Switch every "assignees" in the records to "reviewers" and write out all the records again with nothing else changed. Leave the pictures out.

(Raw records)
--------------------------------------------------
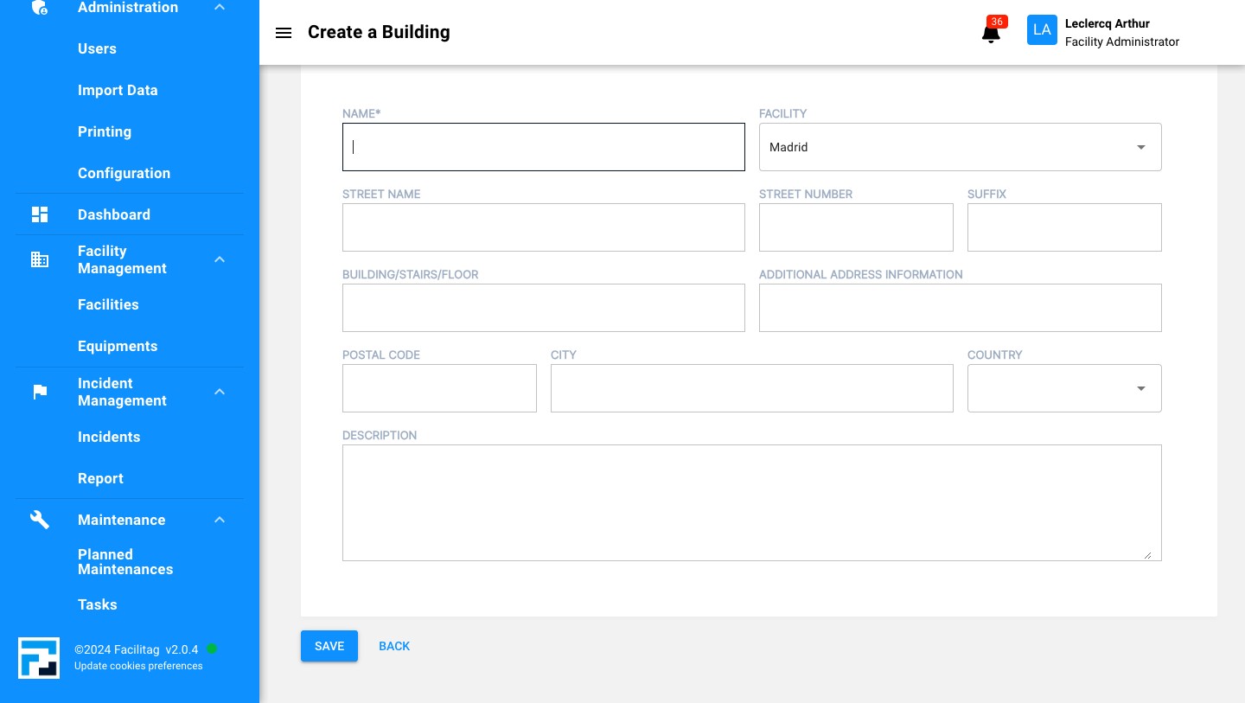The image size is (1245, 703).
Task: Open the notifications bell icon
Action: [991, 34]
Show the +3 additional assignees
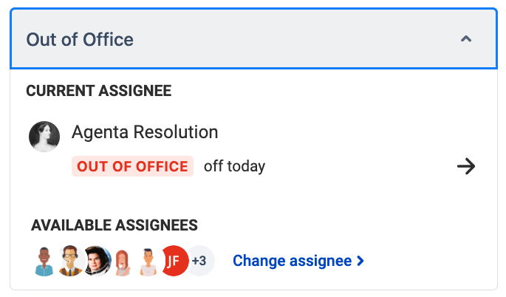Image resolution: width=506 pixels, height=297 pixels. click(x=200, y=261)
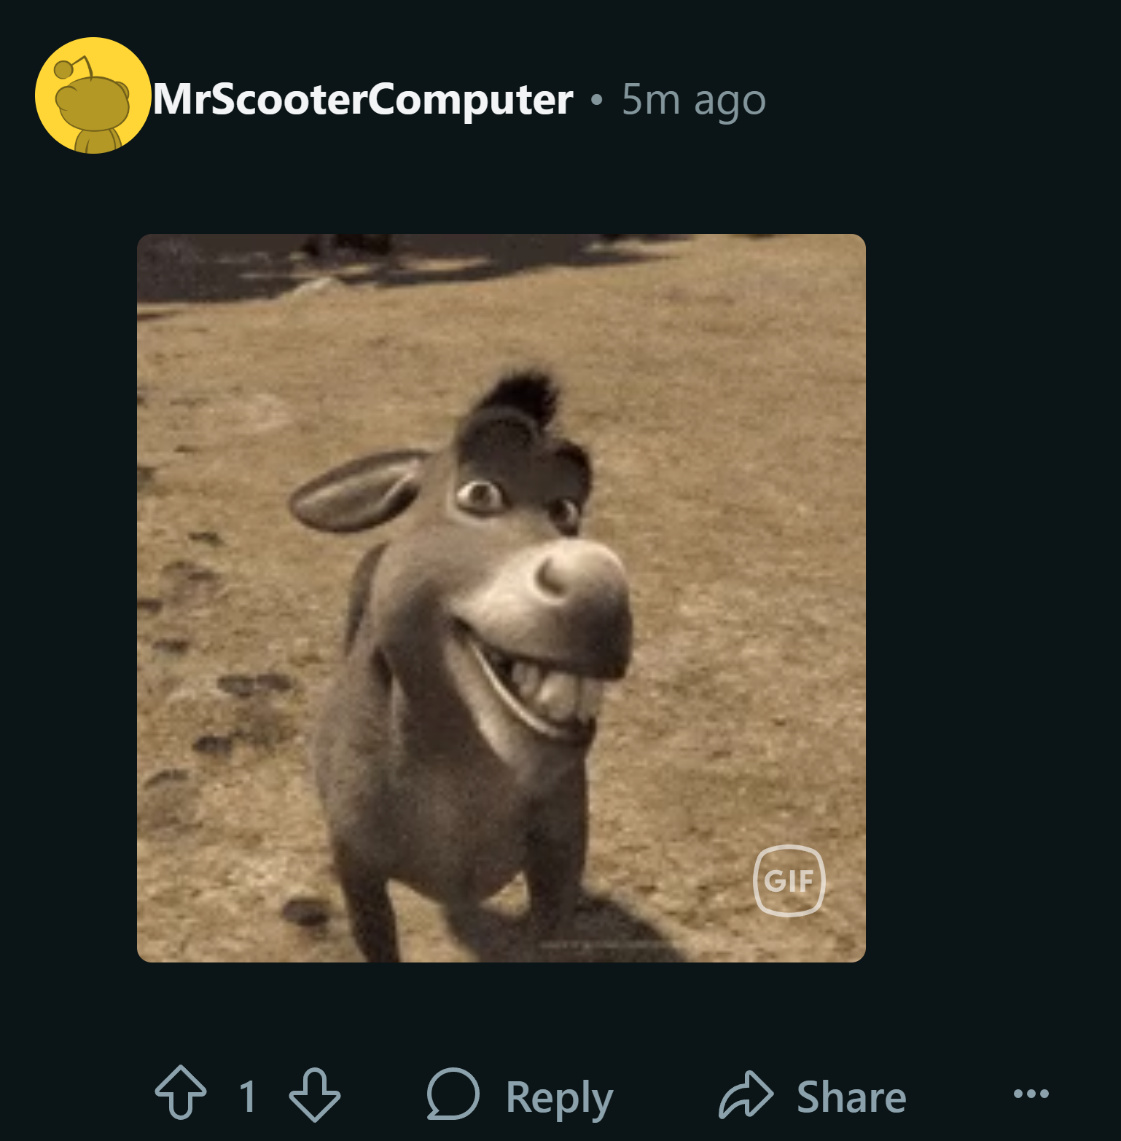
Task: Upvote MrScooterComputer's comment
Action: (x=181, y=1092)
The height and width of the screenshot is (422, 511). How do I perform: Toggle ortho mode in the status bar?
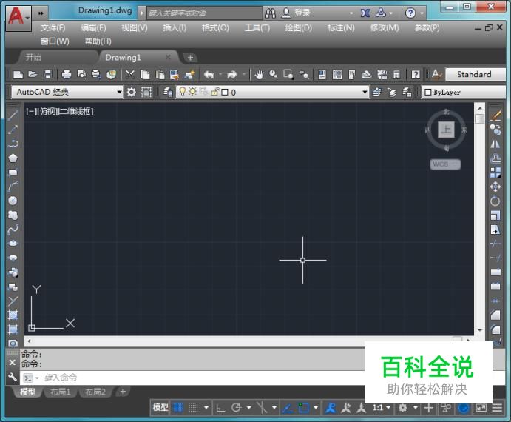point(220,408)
--------------------------------------------------
FINAL RESULT:
The image size is (1245, 703).
Task: Open the notifications bell icon
Action: [991, 34]
Show the +3 additional reviewers
Image resolution: width=506 pixels, height=297 pixels. click(x=200, y=261)
Task: Upvote MrScooterComputer's comment
Action: (x=181, y=1092)
The height and width of the screenshot is (422, 511). How do I perform: Toggle ortho mode in the status bar?
point(220,408)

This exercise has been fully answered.